#### [What to do]
With no edits of any kind, print each record that follows.

── Data extract

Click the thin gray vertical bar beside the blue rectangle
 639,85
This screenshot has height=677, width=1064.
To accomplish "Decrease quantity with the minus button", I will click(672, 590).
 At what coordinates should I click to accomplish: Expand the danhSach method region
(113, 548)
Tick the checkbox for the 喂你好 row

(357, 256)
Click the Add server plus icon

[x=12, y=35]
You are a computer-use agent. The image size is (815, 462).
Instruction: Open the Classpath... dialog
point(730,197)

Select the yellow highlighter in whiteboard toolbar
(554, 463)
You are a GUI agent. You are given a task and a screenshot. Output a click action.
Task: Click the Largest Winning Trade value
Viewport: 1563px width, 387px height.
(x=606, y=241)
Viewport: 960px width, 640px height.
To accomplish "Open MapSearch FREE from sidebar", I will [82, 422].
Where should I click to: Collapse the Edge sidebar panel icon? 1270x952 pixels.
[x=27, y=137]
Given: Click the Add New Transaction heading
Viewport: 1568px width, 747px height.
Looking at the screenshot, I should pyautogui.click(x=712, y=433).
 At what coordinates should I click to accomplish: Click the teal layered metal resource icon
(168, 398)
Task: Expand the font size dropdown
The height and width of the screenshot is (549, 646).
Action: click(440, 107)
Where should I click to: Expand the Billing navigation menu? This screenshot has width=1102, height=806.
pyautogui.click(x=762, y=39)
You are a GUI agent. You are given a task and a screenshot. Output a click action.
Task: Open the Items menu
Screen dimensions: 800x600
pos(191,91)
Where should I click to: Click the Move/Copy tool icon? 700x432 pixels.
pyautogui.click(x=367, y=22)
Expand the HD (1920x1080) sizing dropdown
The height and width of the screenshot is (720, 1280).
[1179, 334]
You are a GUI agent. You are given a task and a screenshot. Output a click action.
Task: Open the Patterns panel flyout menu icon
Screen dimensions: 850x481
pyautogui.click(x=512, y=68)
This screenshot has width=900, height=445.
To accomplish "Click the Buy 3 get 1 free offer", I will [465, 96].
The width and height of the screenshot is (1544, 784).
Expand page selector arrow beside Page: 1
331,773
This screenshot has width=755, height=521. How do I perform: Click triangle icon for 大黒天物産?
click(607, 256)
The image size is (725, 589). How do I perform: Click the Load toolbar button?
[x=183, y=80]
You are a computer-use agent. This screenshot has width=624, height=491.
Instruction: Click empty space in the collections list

────

#### [Exercise solution]
Click the thin gray vertical bar beside the blue rectangle
 639,85
This screenshot has height=677, width=1064.
To accomplish "Decrease quantity with the minus button", I will click(672, 590).
 At what coordinates should I click to accomplish: Expand the danhSach method region
(113, 548)
Tick the checkbox for the 喂你好 row

(357, 256)
Click the Add server plus icon

[x=12, y=35]
You are a computer-use agent. The image size is (815, 462).
Instruction: Open the Classpath... dialog
point(730,197)

Select the yellow highlighter in whiteboard toolbar
(554, 463)
You are a GUI agent. You are given a task and a screenshot. Output a click action.
Task: Click the Largest Winning Trade value
Viewport: 1563px width, 387px height.
(x=606, y=241)
Viewport: 960px width, 640px height.
To accomplish "Open MapSearch FREE from sidebar", I will [82, 422].
Where should I click to: Collapse the Edge sidebar panel icon? 1270x952 pixels.
[x=27, y=137]
Given: Click the Add New Transaction heading
Viewport: 1568px width, 747px height.
Looking at the screenshot, I should pyautogui.click(x=712, y=433).
 At what coordinates should I click to accomplish: Click the teal layered metal resource icon
(168, 398)
Task: Expand the font size dropdown
The height and width of the screenshot is (549, 646).
Action: click(440, 107)
Where should I click to: Expand the Billing navigation menu? This screenshot has width=1102, height=806.
pyautogui.click(x=762, y=39)
You are a GUI agent. You are given a task and a screenshot. Output a click action.
Task: Open the Items menu
Screen dimensions: 800x600
pos(191,91)
Where should I click to: Click the Move/Copy tool icon? 700x432 pixels.
pyautogui.click(x=367, y=22)
Expand the HD (1920x1080) sizing dropdown
The height and width of the screenshot is (720, 1280).
[1179, 334]
You are a GUI agent. You are given a task and a screenshot. Output a click action.
Task: Open the Patterns panel flyout menu icon
Screen dimensions: 850x481
pyautogui.click(x=512, y=68)
This screenshot has width=900, height=445.
To accomplish "Click the Buy 3 get 1 free offer", I will [465, 96].
The width and height of the screenshot is (1544, 784).
Expand page selector arrow beside Page: 1
331,773
This screenshot has width=755, height=521. How do I perform: Click triangle icon for 大黒天物産?
click(607, 256)
The image size is (725, 589). How do I perform: Click the Load toolbar button?
[x=183, y=80]
You are a computer-use agent. This screenshot has width=624, height=491.
Instruction: Click empty space in the collections list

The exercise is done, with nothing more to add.